## [WHAT TO DO]
Copy out the rows from the line containing "OK (51, 1360)" through the line containing "repairs (43, 18)", inclusive, without changing anything.

Rows on where targets appear:
* * * * * * * * *
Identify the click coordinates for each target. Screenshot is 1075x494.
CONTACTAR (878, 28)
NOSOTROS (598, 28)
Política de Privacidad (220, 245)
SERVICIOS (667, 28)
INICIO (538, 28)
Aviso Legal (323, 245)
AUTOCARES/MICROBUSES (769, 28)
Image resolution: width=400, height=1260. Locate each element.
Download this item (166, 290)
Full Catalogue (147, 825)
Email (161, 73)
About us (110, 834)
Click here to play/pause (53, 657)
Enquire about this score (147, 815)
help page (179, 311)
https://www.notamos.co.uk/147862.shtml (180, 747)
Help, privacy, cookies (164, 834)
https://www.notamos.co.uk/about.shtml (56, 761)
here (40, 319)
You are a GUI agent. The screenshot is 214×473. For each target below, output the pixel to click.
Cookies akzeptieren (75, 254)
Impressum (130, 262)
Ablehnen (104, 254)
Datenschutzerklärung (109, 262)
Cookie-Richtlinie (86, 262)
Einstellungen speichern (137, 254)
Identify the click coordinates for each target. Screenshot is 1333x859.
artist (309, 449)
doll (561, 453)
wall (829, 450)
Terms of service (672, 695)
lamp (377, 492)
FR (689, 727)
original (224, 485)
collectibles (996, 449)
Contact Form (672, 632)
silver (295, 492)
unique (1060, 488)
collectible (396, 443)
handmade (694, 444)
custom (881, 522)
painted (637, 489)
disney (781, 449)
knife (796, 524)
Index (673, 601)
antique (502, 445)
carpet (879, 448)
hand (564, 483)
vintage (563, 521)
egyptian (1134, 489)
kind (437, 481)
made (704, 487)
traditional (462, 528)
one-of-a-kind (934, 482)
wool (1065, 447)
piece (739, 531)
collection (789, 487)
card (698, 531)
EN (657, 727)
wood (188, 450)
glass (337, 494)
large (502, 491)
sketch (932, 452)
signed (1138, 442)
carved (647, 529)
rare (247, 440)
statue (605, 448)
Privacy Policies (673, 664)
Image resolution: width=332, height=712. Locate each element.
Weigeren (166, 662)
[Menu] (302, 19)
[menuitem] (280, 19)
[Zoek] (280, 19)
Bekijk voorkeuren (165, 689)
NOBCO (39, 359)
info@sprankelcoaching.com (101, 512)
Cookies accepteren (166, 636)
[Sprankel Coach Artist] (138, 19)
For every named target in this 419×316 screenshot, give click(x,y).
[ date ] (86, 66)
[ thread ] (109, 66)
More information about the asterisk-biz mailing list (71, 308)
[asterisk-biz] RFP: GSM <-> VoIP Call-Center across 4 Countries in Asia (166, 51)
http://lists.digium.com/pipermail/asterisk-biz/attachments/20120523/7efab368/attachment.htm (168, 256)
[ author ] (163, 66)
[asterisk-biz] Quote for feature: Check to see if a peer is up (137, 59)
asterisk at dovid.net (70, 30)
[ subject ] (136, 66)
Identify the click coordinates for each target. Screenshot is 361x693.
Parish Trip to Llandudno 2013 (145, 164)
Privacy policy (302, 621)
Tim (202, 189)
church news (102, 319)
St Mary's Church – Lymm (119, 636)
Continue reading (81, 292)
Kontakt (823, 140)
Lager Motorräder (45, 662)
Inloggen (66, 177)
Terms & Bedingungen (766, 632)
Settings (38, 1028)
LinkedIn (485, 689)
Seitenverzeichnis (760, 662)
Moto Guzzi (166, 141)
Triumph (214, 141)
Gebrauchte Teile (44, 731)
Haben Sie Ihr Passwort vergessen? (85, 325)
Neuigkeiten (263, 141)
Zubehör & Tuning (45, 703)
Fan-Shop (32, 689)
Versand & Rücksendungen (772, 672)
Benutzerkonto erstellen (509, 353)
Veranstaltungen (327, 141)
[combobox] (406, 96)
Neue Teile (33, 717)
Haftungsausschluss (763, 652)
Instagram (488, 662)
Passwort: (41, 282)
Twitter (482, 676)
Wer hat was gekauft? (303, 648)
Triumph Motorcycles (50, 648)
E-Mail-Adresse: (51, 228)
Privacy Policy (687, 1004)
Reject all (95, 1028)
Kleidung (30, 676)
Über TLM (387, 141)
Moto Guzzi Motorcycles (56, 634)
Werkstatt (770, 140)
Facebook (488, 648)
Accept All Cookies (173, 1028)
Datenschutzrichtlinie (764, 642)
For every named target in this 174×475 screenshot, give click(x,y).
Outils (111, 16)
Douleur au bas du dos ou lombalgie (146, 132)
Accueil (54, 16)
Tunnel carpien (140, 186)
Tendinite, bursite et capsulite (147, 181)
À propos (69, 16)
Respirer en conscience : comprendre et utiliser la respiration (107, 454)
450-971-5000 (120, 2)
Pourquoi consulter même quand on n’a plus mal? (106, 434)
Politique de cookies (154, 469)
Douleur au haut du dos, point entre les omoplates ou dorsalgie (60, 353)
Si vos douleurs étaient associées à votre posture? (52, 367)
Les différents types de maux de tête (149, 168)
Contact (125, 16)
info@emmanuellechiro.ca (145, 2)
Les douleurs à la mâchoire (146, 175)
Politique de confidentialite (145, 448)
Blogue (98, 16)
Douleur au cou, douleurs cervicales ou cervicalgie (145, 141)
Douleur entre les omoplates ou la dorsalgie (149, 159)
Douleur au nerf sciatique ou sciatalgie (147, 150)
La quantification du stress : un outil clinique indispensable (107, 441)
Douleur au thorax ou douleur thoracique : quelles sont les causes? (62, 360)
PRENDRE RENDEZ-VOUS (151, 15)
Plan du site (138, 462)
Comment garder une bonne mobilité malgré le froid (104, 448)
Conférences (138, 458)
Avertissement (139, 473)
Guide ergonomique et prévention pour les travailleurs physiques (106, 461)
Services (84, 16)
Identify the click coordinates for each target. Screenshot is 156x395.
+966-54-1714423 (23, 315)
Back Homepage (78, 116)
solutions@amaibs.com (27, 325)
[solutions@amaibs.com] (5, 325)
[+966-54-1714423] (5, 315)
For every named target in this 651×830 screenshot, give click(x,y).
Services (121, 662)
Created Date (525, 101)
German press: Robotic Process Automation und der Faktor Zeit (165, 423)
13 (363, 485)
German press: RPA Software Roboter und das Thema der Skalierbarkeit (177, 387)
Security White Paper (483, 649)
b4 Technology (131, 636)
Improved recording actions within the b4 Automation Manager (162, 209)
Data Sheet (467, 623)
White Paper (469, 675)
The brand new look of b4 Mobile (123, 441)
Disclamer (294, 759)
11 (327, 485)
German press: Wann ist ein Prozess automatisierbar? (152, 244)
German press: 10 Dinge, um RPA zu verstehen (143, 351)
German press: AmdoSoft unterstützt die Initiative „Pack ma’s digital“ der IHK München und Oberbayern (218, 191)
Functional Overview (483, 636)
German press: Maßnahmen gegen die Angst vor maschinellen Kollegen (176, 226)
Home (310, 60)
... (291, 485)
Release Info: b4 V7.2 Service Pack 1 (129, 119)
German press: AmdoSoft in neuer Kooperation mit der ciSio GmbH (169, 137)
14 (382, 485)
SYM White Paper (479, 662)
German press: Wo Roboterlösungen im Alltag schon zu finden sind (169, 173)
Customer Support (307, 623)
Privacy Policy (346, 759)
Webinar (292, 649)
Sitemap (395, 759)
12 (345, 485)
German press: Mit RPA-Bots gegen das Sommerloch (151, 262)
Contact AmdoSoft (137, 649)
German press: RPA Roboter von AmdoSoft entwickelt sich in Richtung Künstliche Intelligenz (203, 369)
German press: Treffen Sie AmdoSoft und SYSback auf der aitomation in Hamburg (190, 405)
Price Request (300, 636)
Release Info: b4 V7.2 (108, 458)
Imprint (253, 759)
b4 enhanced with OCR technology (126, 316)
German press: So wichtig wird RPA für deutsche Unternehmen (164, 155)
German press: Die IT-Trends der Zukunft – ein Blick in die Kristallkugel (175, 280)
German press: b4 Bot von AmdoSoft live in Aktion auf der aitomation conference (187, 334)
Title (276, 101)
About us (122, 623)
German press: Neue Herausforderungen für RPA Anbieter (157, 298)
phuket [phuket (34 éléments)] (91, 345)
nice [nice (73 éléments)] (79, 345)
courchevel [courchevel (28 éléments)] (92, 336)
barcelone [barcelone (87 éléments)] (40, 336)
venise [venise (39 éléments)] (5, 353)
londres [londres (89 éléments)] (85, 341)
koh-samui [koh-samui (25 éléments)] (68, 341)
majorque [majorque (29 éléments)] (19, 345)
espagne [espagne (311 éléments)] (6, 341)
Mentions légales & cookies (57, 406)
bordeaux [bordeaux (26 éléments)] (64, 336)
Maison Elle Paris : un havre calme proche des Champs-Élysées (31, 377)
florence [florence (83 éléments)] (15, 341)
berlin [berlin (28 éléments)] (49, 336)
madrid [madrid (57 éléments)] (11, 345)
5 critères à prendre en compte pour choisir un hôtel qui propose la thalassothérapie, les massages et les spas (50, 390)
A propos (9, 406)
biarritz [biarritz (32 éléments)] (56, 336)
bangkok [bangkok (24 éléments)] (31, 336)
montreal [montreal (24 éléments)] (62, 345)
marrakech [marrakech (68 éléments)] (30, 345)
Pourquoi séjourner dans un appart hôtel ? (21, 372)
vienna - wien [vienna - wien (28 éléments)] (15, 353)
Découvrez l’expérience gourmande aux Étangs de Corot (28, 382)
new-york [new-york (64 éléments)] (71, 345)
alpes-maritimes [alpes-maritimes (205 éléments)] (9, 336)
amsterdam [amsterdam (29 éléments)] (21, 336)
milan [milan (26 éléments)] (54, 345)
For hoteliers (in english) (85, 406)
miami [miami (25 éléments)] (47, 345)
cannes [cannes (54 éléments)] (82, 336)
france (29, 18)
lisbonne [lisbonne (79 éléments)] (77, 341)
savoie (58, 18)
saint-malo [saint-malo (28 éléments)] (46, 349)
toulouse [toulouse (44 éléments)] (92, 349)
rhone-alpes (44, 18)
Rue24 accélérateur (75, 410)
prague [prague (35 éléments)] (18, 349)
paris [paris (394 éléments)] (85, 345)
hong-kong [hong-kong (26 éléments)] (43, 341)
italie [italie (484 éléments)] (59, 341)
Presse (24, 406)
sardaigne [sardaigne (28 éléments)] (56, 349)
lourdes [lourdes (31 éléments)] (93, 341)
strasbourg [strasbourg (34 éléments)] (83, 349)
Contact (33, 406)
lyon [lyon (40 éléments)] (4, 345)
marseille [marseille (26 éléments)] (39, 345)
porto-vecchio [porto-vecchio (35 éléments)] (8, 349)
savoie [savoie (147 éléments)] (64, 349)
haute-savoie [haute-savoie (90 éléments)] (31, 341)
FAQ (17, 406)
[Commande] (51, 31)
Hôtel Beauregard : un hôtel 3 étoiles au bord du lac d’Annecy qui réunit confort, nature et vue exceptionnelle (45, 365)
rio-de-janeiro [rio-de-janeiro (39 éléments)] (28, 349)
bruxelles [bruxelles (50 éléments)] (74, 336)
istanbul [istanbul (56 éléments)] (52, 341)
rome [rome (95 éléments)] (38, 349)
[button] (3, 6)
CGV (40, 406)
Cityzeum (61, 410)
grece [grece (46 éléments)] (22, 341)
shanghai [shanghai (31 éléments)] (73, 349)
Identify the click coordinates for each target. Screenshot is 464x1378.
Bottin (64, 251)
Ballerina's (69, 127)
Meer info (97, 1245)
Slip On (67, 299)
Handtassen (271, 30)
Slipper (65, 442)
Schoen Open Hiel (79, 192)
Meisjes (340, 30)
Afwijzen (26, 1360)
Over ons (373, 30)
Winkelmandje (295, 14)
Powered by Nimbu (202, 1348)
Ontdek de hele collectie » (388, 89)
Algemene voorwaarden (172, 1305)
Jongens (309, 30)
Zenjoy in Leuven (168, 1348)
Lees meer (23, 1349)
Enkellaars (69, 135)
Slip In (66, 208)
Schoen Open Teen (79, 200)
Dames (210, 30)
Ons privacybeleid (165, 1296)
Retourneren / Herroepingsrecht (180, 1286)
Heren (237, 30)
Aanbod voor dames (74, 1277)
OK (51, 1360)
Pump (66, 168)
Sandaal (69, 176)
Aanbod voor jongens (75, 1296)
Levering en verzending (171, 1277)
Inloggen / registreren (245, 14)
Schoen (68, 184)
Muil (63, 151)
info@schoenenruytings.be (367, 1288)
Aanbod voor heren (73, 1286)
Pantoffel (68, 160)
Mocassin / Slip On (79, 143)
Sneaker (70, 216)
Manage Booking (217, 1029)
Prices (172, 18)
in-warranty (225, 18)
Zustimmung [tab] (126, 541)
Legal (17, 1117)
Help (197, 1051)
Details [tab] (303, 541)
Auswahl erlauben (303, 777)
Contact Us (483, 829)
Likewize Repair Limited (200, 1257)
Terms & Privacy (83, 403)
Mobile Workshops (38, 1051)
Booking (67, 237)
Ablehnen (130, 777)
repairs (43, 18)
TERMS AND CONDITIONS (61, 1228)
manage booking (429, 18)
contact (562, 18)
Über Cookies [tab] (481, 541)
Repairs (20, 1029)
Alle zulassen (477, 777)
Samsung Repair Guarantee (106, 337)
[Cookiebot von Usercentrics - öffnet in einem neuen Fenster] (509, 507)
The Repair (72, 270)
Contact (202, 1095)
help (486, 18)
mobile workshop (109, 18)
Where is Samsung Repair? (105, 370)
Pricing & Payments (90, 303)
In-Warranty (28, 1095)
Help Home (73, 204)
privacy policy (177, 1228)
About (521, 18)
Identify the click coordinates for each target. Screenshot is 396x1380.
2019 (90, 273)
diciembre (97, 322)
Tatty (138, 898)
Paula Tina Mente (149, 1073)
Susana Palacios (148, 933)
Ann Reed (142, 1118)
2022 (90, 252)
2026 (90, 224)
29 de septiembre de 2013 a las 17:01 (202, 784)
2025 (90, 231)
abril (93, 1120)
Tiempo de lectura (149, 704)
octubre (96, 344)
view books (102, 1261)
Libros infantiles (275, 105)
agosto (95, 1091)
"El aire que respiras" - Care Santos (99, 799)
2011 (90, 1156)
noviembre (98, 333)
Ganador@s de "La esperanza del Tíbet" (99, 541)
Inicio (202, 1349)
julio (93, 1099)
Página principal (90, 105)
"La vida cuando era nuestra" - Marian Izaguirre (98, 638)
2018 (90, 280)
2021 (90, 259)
* * * * * * * * *
## [ANSWER TO THE PROBLEM]
OK (51, 1360)
Pump (66, 168)
Sandaal (69, 176)
Aanbod voor jongens (75, 1296)
Levering en verzending (171, 1277)
Inloggen / registreren (245, 14)
Schoen (68, 184)
Muil (63, 151)
info@schoenenruytings.be (367, 1288)
Aanbod voor heren (73, 1286)
Pantoffel (68, 160)
Mocassin / Slip On (79, 143)
Sneaker (70, 216)
Manage Booking (217, 1029)
Prices (172, 18)
in-warranty (225, 18)
Zustimmung [tab] (126, 541)
Legal (17, 1117)
Help (197, 1051)
Details [tab] (303, 541)
Auswahl erlauben (303, 777)
Contact Us (483, 829)
Likewize Repair Limited (200, 1257)
Terms & Privacy (83, 403)
Mobile Workshops (38, 1051)
Booking (67, 237)
Ablehnen (130, 777)
repairs (43, 18)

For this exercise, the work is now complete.